Python multiprocessing write to single gzip in parallel

Question

I am trying to copy a large, compressed file (.gz) to another compressed file (.gz) using python. I will perform intermediate processing on the data that is not present in my code sample. I would like to be able to use multiprocessing with locks to write to the new gzip in parallel from multiple processes, but I get an invalid format error on the output gz file.

I assume that this is because a lock is not enough to support writing to a gzip in parallel. Since compressed data requires "knowledge" of the data that came before it in order to make correct entries into the archive I don't think that python can't handle this by default. I'd guess that each process maintains its own awareness of the gzip output and that this state diverges after the first write.

If I open the target file in the script without using gzip then this all works.
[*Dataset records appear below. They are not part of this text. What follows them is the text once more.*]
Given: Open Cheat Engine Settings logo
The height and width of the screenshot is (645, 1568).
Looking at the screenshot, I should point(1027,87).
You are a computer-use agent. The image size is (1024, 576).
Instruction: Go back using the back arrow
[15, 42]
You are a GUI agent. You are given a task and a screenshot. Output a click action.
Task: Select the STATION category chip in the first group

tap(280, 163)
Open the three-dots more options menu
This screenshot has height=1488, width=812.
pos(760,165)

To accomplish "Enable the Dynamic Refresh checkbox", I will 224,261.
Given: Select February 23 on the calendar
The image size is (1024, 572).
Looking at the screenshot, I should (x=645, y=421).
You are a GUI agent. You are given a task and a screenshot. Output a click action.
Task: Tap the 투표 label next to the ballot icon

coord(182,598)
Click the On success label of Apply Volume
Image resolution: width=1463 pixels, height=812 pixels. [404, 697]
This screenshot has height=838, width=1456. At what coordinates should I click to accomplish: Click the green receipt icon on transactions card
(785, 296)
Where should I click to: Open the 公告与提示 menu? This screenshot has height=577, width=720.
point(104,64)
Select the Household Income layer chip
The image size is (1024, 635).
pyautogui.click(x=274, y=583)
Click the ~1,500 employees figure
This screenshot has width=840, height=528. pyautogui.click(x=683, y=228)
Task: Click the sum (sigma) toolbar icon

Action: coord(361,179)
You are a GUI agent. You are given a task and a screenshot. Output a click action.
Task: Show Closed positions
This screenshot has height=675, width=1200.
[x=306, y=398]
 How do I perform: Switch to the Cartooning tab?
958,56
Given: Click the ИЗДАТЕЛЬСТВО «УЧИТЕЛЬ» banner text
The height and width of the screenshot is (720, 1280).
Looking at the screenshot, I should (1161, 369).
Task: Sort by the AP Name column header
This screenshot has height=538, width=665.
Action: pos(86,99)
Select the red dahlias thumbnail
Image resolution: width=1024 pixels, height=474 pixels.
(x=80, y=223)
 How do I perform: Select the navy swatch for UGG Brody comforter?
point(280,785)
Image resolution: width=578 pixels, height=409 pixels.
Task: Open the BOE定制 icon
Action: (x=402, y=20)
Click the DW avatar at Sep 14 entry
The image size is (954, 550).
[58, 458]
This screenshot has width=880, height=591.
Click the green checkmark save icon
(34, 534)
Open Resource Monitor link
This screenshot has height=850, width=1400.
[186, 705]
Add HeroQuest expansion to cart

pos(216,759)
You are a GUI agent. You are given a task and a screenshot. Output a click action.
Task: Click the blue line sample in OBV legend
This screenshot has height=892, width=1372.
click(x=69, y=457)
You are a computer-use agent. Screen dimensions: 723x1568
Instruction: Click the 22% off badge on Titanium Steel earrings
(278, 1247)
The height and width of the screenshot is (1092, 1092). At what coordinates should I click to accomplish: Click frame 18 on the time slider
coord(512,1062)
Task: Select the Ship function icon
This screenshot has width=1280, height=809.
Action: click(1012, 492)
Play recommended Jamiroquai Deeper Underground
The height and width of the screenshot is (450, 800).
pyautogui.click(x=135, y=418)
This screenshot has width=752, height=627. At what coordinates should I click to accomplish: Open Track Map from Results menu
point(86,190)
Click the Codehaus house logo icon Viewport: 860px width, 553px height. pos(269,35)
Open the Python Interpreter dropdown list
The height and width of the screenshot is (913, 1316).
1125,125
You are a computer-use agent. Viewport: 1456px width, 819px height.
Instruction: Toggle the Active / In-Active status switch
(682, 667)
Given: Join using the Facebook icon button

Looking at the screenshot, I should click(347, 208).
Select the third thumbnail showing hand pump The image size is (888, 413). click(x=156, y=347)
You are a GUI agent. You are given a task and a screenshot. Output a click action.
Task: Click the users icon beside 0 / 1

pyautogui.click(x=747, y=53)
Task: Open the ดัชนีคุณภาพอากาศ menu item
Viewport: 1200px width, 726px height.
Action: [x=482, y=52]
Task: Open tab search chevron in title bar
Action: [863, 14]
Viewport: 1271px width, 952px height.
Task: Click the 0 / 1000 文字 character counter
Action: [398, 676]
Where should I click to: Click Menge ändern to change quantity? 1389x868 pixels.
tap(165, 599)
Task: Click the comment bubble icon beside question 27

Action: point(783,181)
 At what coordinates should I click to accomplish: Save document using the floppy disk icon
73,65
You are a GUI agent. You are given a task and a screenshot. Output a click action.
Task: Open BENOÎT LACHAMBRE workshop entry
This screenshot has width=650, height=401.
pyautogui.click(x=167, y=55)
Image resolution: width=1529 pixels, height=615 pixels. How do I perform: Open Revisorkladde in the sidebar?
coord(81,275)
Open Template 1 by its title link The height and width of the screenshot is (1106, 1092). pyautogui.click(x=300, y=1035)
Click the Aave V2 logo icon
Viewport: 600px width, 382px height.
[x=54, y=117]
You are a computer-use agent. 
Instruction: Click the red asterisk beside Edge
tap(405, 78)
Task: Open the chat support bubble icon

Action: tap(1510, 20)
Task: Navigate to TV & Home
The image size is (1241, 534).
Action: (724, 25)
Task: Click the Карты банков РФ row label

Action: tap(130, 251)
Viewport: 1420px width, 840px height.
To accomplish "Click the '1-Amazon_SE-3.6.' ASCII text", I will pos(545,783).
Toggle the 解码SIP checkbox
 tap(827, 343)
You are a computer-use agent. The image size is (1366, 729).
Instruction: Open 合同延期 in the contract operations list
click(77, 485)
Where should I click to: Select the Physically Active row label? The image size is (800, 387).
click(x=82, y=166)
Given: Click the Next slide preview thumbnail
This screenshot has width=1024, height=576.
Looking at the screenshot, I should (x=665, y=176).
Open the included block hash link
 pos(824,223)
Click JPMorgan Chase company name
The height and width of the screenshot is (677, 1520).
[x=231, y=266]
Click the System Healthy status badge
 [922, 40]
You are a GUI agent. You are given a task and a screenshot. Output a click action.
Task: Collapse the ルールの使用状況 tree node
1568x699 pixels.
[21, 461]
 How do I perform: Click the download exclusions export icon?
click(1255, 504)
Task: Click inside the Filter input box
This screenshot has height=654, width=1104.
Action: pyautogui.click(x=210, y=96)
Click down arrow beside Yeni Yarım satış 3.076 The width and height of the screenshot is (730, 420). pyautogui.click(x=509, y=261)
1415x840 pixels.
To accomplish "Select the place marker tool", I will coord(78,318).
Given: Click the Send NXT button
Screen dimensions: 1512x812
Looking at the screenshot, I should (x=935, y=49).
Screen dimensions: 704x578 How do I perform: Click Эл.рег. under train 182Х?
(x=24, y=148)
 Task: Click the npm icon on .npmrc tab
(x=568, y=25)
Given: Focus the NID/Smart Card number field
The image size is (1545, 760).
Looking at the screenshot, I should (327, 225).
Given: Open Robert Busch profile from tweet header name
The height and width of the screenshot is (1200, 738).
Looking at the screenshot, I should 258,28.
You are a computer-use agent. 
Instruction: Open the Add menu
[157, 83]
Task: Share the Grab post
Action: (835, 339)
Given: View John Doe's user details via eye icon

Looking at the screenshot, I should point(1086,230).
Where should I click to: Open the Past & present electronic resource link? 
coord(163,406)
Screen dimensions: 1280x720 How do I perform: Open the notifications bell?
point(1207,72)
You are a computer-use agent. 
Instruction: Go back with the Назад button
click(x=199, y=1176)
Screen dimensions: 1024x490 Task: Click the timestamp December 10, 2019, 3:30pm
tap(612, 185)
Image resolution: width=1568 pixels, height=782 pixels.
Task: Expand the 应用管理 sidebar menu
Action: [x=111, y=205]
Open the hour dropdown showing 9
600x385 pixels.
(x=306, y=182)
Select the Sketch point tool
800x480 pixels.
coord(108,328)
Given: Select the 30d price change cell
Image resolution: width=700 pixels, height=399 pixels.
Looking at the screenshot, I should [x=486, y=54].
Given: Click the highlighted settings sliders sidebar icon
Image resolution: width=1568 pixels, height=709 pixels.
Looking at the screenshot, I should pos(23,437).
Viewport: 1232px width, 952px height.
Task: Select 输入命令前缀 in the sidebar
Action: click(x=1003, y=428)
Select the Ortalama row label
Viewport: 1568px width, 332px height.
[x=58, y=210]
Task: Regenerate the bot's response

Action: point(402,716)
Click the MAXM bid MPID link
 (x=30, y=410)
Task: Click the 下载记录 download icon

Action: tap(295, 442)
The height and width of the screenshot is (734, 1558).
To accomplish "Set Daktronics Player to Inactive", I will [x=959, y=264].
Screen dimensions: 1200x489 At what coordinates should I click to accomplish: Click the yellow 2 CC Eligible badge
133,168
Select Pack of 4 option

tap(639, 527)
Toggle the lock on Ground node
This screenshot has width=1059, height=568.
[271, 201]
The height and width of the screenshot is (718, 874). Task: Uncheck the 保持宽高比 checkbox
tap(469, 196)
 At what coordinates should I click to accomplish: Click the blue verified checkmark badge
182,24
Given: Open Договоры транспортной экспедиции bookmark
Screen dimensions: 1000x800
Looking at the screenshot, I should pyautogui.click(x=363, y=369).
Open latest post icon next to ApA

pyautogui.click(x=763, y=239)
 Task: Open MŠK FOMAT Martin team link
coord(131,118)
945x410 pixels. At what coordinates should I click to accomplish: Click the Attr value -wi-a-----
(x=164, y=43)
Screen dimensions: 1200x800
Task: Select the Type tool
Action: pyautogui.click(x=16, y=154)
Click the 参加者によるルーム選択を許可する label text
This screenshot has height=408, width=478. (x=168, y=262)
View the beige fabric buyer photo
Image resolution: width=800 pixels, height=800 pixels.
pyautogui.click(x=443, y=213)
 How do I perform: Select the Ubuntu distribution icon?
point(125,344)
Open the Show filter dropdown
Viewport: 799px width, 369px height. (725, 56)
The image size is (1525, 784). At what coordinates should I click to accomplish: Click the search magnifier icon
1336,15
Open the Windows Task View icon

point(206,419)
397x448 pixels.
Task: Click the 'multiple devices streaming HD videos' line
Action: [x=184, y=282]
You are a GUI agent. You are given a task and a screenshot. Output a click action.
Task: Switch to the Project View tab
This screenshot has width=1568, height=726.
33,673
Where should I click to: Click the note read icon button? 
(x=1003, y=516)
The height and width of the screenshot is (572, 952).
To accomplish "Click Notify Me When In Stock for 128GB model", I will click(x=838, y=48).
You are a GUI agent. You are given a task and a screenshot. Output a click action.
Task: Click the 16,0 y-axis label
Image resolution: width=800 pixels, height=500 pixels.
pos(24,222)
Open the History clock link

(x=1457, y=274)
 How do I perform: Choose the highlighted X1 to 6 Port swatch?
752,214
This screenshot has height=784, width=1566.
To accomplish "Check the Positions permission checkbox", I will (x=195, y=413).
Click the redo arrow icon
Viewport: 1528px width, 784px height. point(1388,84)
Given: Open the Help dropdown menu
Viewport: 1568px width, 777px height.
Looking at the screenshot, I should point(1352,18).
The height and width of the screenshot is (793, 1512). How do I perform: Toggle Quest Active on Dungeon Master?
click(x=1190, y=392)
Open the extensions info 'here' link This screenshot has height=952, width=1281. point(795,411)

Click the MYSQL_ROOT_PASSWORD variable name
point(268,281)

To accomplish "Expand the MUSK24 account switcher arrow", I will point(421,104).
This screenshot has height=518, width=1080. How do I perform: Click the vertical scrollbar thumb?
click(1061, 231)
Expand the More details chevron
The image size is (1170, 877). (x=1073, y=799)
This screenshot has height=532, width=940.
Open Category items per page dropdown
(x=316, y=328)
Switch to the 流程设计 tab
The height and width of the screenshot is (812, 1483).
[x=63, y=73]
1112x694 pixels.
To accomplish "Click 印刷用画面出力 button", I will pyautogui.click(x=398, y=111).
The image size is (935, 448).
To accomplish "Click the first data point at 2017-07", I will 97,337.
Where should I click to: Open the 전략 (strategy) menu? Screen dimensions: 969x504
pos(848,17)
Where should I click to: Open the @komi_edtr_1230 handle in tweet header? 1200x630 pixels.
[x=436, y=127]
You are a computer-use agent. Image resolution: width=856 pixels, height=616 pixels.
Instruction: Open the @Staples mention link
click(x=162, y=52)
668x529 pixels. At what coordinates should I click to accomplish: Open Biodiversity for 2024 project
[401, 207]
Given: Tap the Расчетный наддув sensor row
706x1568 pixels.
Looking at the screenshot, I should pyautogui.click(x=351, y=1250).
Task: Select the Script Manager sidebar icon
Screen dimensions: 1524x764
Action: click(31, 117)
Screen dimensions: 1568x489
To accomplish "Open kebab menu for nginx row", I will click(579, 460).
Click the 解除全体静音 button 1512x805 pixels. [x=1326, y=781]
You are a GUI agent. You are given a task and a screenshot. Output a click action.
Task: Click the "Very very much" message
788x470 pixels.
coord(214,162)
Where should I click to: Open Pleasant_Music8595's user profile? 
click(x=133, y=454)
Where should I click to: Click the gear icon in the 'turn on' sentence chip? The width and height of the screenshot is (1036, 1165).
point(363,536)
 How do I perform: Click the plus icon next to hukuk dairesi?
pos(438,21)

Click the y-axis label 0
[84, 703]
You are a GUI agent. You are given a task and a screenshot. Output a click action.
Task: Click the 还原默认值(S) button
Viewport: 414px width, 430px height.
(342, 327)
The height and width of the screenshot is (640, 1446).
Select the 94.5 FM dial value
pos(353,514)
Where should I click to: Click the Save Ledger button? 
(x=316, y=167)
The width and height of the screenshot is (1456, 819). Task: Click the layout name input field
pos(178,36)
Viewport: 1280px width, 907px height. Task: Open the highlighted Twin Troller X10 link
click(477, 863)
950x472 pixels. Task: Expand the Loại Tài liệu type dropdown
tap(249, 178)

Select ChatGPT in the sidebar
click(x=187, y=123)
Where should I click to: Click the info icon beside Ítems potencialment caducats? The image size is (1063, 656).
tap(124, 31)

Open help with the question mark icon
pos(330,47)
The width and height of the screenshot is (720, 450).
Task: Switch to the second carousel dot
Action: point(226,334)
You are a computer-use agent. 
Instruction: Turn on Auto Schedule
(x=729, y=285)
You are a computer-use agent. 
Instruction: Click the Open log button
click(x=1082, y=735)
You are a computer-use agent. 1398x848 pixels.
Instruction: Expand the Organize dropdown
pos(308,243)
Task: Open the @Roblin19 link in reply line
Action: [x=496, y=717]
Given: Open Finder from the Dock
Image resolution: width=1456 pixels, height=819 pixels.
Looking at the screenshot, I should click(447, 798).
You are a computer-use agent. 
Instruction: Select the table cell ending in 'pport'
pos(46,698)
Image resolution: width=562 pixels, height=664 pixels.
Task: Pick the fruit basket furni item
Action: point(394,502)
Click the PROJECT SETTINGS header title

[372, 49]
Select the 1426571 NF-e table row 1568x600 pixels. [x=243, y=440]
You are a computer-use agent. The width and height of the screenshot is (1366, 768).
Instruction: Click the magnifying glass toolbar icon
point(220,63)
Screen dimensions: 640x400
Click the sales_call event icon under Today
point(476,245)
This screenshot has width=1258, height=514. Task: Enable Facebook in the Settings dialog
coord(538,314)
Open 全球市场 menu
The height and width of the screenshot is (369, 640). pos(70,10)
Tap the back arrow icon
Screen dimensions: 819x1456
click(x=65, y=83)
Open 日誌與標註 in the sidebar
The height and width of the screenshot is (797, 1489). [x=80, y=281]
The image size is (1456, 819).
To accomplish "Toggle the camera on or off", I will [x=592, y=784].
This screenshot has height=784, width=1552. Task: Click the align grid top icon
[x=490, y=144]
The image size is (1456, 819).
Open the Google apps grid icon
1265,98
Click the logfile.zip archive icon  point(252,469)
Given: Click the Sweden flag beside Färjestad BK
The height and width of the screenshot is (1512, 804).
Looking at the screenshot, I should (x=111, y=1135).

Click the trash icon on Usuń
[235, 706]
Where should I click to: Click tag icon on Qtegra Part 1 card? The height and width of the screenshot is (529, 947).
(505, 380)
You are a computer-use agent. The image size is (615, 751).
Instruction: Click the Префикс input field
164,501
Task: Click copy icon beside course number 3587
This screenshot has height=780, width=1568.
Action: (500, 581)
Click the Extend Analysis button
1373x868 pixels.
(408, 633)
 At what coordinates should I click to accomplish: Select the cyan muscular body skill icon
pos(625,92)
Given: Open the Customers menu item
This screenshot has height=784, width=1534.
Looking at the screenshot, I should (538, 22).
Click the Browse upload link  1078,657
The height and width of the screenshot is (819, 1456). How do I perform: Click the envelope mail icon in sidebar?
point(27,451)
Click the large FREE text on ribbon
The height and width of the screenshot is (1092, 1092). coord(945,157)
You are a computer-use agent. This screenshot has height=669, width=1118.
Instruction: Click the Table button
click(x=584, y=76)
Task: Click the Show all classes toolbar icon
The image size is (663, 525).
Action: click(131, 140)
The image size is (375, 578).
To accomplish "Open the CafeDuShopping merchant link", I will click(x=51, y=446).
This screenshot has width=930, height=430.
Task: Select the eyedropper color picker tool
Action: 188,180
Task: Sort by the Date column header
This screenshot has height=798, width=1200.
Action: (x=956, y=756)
I could also write to multiple gzips and merge them, but prefer to avoid that if possible.

Here is my source code:

#python3.8
import gzip
from itertools import islice
from multiprocessing import Process, Queue, Lock

def reader(infile, data_queue, coordinator_queue, chunk_size):
    print("Reader Started.")
    while True:
        data_chunk = list(islice(infile, chunk_size))
        data_queue.put(data_chunk)
        coordinator_queue.put('CHUNK_READ')
        if not data_chunk:
            coordinator_queue.put('READ_DONE')
            #Process exit
            break
        
def writer(outfile, data_queue, coordinator_queue, write_lock, ID):
    print("Writer Started.")
    while True:
        queue_message = data_queue.get()
        if (queue_message == 'DONE'):
            outfile.flush() 
            coordinator_queue.put('WRITE_DONE')
            #Process exit
            break
        else:
            print("Writer",ID,"-","Write Lock:",write_lock)
            write_lock.acquire()
            print("Writer",ID,"-","Write Lock:",write_lock)
            for line in queue_message:
                print("Line write:",line)
                outfile.write(line)
            write_lock.release()
            print("Writer",ID,"-","Write Lock:",write_lock)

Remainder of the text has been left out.